Leven in de equatoriale bossen
De levensomstandigheden in de equatoriale bossen zijn optimaal voor alle levende wezens. De rijke bosrijke vegetatie maakt deze gebieden biologisch veel ruimer vanwege de ongelooflijk complexe ruimtelijke structuur. In de gilea, zoals de equatoriale bossen ook worden genoemd, zijn er maximaal zeven verticale boomlagen. Hierdoor kunnen dieren zich "verspreiden" in de ruimte, omdat ze veel aanpassingen aan het leven in de bovenste en onderste lagen van het bos hebben verworven. Daarom is de lokale fauna het meest divers en overvloedig.
De gilea's zijn sombere, vochtige bossen met hoge stelen; boomstammen zijn gevlochten door wijnstokken en kronen zijn erg hoog.
De aarde is meestal kaal, omdat er door gebrek aan licht geen gras is en gevallen bladeren snel uiteenvallen.
Equatoriale bosdieren
Het is niet verrassend dat dieren en vogels op aarde leven in de equatoriale bossen.In Afrika zijn dit van zoogdieren de karpers en grote bosvarkens, het dwergnijlpaard, het Afrikaanse hert, de hertogen en verschillende andere soorten dwergantilopen. Okapi leven aan de bosranden, waar er lichter is en meer gras en struiken, gorilla's geven de voorkeur aan deze plaatsen. In Zuid-Amerika worden varkens vervangen door soortgelijke bakkers, antilopen zijn kleine herten van de mazama en tapirs kunnen worden beschouwd als een analoog van nijlpaarden. Deze laatste leven in Zuidoost-Azië, waar ook kleine herten en varkens voorkomen.
Er zijn weinig terrestrische knaagdieren: dit zijn verschillende Afrikaanse vertegenwoordigers van de muizenfamilie (bonte muizen, roestige ratten), in Zuid-Amerika hebben ze het grootste knaagdier op aarde, capibara's, kleinere dieren - pac en agouti, evenals verschillende soorten echimiden die lijken op ratten en muizen.
Onder de terrestrische roofdieren van Guillies uit de Oude Wereld kan men een luipaard noemen; in Amerika wordt hij vervangen door een jaguar. In het Amerikaanse Guilea worden ook kleinere katten gevonden - ocelot, jaguarundi.
De fauna in de kruinen van bomen is het meest divers in de equatoriale bossen. Hier regeren apen - colobussen, apen, chimpansees en mandrills (in Afrika), zijdeaapjes, tsebids, rapen, spinachtigen en kapucijnen (in Zuid-Amerika), lori, gibbons en orang-oetans (in Azië). Iedereen kent de aanpassingen van de apen aan het boomleven - hier zijn er taaie staart en vingers, en goed ontwikkelde spieren van de armen en benen, en verslaving aan fruit, bloemen, bladeren, insecten - aan alles dat in overvloed op bomen te vinden is. Gilea-knaagdieren zijn ook aangepast aan het leven tussen hemel en aarde, velen vliegen van boom naar boom en plannen een leerachtig membraan dat zich uitstrekt tussen noten en staart (ruggengraatstaarten in Afrika). De meest voorkomende knaagdieren zijn tal van eekhoornsoorten.En heel goed beheersten de verschillende vleermuizen het luchtelement.

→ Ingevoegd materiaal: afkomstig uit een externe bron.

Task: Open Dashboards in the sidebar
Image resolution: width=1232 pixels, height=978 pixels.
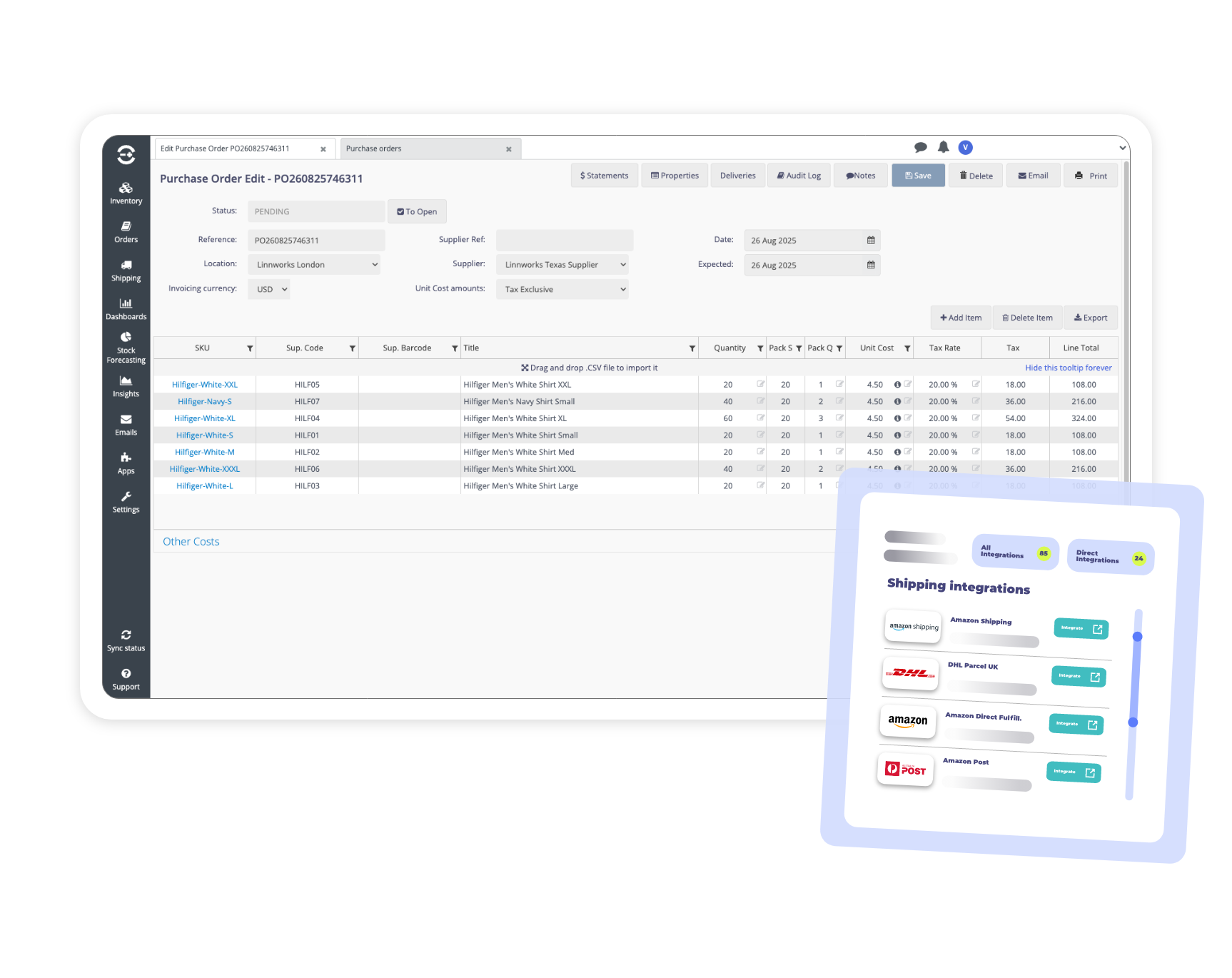Action: point(126,309)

In Zuid-Amerika zijn er zoete toed kevers en echte desmodus vampiers. Onder de zoogdieren die de voorkeur geven aan dierlijk voedsel, zijn in de boomlaag in Afrika en Azië de meeste civets - genet en tangalungs. In Zuid-Amerika leven een miereneter Tamandua en een klein roofdier uit de Kunih taira-familie.
De meeste vogels geven de voorkeur aan fruit, vooral papegaaien vallen op. Afrikaanse duiven, turraco, neushoorns, bananeneters, Amerikaanse craxen eten ook fruit en de geitenin, die in de Amazone leeft, eet bladeren. De kleinste van deze fijnproevers zijn nectariën in de Oude Wereld en kolibries in de Nieuwe.
Deze vogels lijken erg op elkaar, omdat ze een vergelijkbare levensstijl hebben en zoet sap (en tegelijkertijd kleine insecten) uit de bloemkronen zuigen. Er zijn echter niet minder insectenetende vogels.